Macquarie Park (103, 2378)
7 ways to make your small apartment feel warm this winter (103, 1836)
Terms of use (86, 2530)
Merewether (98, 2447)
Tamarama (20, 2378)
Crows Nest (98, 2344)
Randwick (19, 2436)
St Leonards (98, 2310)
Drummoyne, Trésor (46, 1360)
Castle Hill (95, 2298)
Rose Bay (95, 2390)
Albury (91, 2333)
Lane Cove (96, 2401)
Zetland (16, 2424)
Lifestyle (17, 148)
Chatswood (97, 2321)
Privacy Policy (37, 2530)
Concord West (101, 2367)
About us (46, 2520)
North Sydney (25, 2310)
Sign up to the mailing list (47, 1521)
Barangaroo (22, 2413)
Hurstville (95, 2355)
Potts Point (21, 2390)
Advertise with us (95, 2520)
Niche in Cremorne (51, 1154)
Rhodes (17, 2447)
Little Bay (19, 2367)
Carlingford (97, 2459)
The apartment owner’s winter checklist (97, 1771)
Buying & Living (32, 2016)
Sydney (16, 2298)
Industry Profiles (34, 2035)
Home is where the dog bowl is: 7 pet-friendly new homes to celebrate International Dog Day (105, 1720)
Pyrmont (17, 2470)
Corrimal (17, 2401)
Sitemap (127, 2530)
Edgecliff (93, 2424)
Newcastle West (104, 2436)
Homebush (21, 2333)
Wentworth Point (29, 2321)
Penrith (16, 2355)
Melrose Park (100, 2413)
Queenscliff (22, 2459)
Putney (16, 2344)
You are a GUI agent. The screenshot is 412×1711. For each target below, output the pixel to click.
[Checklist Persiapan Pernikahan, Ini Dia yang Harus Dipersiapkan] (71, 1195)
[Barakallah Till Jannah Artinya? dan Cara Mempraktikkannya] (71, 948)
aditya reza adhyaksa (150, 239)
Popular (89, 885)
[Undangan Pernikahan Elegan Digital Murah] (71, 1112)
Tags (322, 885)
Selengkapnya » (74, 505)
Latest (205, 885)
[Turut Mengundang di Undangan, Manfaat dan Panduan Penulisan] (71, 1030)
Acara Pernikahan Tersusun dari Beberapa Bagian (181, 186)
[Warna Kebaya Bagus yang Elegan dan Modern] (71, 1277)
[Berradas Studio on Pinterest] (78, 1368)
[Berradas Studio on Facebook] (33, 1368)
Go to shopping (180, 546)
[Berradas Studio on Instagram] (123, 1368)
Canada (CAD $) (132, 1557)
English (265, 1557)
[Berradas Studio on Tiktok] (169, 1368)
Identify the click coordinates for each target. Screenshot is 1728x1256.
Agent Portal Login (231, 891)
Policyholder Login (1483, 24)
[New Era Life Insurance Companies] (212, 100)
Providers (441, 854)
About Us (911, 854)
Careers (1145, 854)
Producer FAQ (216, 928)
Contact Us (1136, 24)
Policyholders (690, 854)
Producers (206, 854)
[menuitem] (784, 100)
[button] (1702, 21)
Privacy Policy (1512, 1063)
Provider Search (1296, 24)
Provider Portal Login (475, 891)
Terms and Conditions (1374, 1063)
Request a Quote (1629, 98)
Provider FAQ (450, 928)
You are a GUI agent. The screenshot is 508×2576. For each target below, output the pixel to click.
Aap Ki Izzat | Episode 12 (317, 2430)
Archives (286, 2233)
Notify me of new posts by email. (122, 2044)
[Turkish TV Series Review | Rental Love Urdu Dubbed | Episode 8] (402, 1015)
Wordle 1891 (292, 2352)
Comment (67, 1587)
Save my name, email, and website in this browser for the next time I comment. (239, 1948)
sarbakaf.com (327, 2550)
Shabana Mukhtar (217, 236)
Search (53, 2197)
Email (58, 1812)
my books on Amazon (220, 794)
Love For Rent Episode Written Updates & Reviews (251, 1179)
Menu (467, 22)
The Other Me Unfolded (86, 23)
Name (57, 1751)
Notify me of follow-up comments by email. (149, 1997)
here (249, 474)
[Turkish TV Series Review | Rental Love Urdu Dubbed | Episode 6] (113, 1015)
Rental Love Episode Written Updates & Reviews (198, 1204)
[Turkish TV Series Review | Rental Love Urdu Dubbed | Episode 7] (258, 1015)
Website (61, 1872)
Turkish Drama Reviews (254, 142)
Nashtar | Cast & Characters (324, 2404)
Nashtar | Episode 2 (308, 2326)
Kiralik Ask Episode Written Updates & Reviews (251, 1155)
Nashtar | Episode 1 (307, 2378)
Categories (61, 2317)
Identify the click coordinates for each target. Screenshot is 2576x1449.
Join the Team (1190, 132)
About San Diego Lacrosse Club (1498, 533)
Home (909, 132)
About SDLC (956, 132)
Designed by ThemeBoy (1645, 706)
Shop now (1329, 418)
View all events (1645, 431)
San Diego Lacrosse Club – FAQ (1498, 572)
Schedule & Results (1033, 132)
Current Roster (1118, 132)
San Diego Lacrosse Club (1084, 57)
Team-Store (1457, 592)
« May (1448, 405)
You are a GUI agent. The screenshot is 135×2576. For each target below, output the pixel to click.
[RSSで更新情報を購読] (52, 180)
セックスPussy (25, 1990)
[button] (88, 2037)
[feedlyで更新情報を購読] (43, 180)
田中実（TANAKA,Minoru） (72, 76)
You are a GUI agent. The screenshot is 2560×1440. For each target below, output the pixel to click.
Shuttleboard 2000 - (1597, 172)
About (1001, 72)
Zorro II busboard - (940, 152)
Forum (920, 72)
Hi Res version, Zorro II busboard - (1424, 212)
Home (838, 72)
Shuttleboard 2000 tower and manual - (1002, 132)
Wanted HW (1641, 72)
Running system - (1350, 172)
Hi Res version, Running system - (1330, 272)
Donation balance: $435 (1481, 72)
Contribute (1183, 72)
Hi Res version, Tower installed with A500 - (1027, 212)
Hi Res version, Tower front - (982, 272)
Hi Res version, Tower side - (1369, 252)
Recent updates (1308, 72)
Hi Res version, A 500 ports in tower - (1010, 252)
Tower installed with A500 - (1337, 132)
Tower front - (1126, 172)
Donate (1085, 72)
········
Exercise prompt: A verbatim copy of every entry is needed.

Output of the task:
Macquarie Park (103, 2378)
7 ways to make your small apartment feel warm this winter (103, 1836)
Terms of use (86, 2530)
Merewether (98, 2447)
Tamarama (20, 2378)
Crows Nest (98, 2344)
Randwick (19, 2436)
St Leonards (98, 2310)
Drummoyne, Trésor (46, 1360)
Castle Hill (95, 2298)
Rose Bay (95, 2390)
Albury (91, 2333)
Lane Cove (96, 2401)
Zetland (16, 2424)
Lifestyle (17, 148)
Chatswood (97, 2321)
Privacy Policy (37, 2530)
Concord West (101, 2367)
About us (46, 2520)
North Sydney (25, 2310)
Sign up to the mailing list (47, 1521)
Barangaroo (22, 2413)
Hurstville (95, 2355)
Potts Point (21, 2390)
Advertise with us (95, 2520)
Niche in Cremorne (51, 1154)
Rhodes (17, 2447)
Little Bay (19, 2367)
Carlingford (97, 2459)
The apartment owner’s winter checklist (97, 1771)
Buying & Living (32, 2016)
Sydney (16, 2298)
Industry Profiles (34, 2035)
Home is where the dog bowl is: 7 pet-friendly new homes to celebrate International Dog Day (105, 1720)
Pyrmont (17, 2470)
Corrimal (17, 2401)
Sitemap (127, 2530)
Edgecliff (93, 2424)
Newcastle West (104, 2436)
Homebush (21, 2333)
Wentworth Point (29, 2321)
Penrith (16, 2355)
Melrose Park (100, 2413)
Queenscliff (22, 2459)
Putney (16, 2344)
You are a GUI agent. The screenshot is 412×1711. For each target below, output the pixel to click.
[Checklist Persiapan Pernikahan, Ini Dia yang Harus Dipersiapkan] (71, 1195)
[Barakallah Till Jannah Artinya? dan Cara Mempraktikkannya] (71, 948)
aditya reza adhyaksa (150, 239)
Popular (89, 885)
[Undangan Pernikahan Elegan Digital Murah] (71, 1112)
Tags (322, 885)
Selengkapnya » (74, 505)
Latest (205, 885)
[Turut Mengundang di Undangan, Manfaat dan Panduan Penulisan] (71, 1030)
Acara Pernikahan Tersusun dari Beberapa Bagian (181, 186)
[Warna Kebaya Bagus yang Elegan dan Modern] (71, 1277)
[Berradas Studio on Pinterest] (78, 1368)
[Berradas Studio on Facebook] (33, 1368)
Go to shopping (180, 546)
[Berradas Studio on Instagram] (123, 1368)
Canada (CAD $) (132, 1557)
English (265, 1557)
[Berradas Studio on Tiktok] (169, 1368)
Identify the click coordinates for each target. Screenshot is 1728x1256.
Agent Portal Login (231, 891)
Policyholder Login (1483, 24)
[New Era Life Insurance Companies] (212, 100)
Providers (441, 854)
About Us (911, 854)
Careers (1145, 854)
Producer FAQ (216, 928)
Contact Us (1136, 24)
Policyholders (690, 854)
Producers (206, 854)
[menuitem] (784, 100)
[button] (1702, 21)
Privacy Policy (1512, 1063)
Provider Search (1296, 24)
Provider Portal Login (475, 891)
Terms and Conditions (1374, 1063)
Request a Quote (1629, 98)
Provider FAQ (450, 928)
You are a GUI agent. The screenshot is 508×2576. For each target below, output the pixel to click.
Aap Ki Izzat | Episode 12 (317, 2430)
Archives (286, 2233)
Notify me of new posts by email. (122, 2044)
[Turkish TV Series Review | Rental Love Urdu Dubbed | Episode 8] (402, 1015)
Wordle 1891 (292, 2352)
Comment (67, 1587)
Save my name, email, and website in this browser for the next time I comment. (239, 1948)
sarbakaf.com (327, 2550)
Shabana Mukhtar (217, 236)
Search (53, 2197)
Email (58, 1812)
my books on Amazon (220, 794)
Love For Rent Episode Written Updates & Reviews (251, 1179)
Menu (467, 22)
The Other Me Unfolded (86, 23)
Name (57, 1751)
Notify me of follow-up comments by email. (149, 1997)
here (249, 474)
[Turkish TV Series Review | Rental Love Urdu Dubbed | Episode 6] (113, 1015)
Rental Love Episode Written Updates & Reviews (198, 1204)
[Turkish TV Series Review | Rental Love Urdu Dubbed | Episode 7] (258, 1015)
Website (61, 1872)
Turkish Drama Reviews (254, 142)
Nashtar | Cast & Characters (324, 2404)
Nashtar | Episode 2 (308, 2326)
Kiralik Ask Episode Written Updates & Reviews (251, 1155)
Nashtar | Episode 1 (307, 2378)
Categories (61, 2317)
Identify the click coordinates for each target. Screenshot is 2576x1449.
Join the Team (1190, 132)
About San Diego Lacrosse Club (1498, 533)
Home (909, 132)
About SDLC (956, 132)
Designed by ThemeBoy (1645, 706)
Shop now (1329, 418)
View all events (1645, 431)
San Diego Lacrosse Club – FAQ (1498, 572)
Schedule & Results (1033, 132)
Current Roster (1118, 132)
San Diego Lacrosse Club (1084, 57)
Team-Store (1457, 592)
« May (1448, 405)
You are a GUI agent. The screenshot is 135×2576. For each target below, output the pixel to click.
[RSSで更新情報を購読] (52, 180)
セックスPussy (25, 1990)
[button] (88, 2037)
[feedlyで更新情報を購読] (43, 180)
田中実（TANAKA,Minoru） (72, 76)
You are a GUI agent. The screenshot is 2560×1440. For each target below, output the pixel to click.
Shuttleboard 2000 - (1597, 172)
About (1001, 72)
Zorro II busboard - (940, 152)
Forum (920, 72)
Hi Res version, Zorro II busboard - (1424, 212)
Home (838, 72)
Shuttleboard 2000 tower and manual - (1002, 132)
Wanted HW (1641, 72)
Running system - (1350, 172)
Hi Res version, Running system - (1330, 272)
Donation balance: $435 (1481, 72)
Contribute (1183, 72)
Hi Res version, Tower installed with A500 - (1027, 212)
Hi Res version, Tower front - (982, 272)
Hi Res version, Tower side - (1369, 252)
Recent updates (1308, 72)
Hi Res version, A 500 ports in tower - (1010, 252)
Tower installed with A500 - (1337, 132)
Tower front - (1126, 172)
Donate (1085, 72)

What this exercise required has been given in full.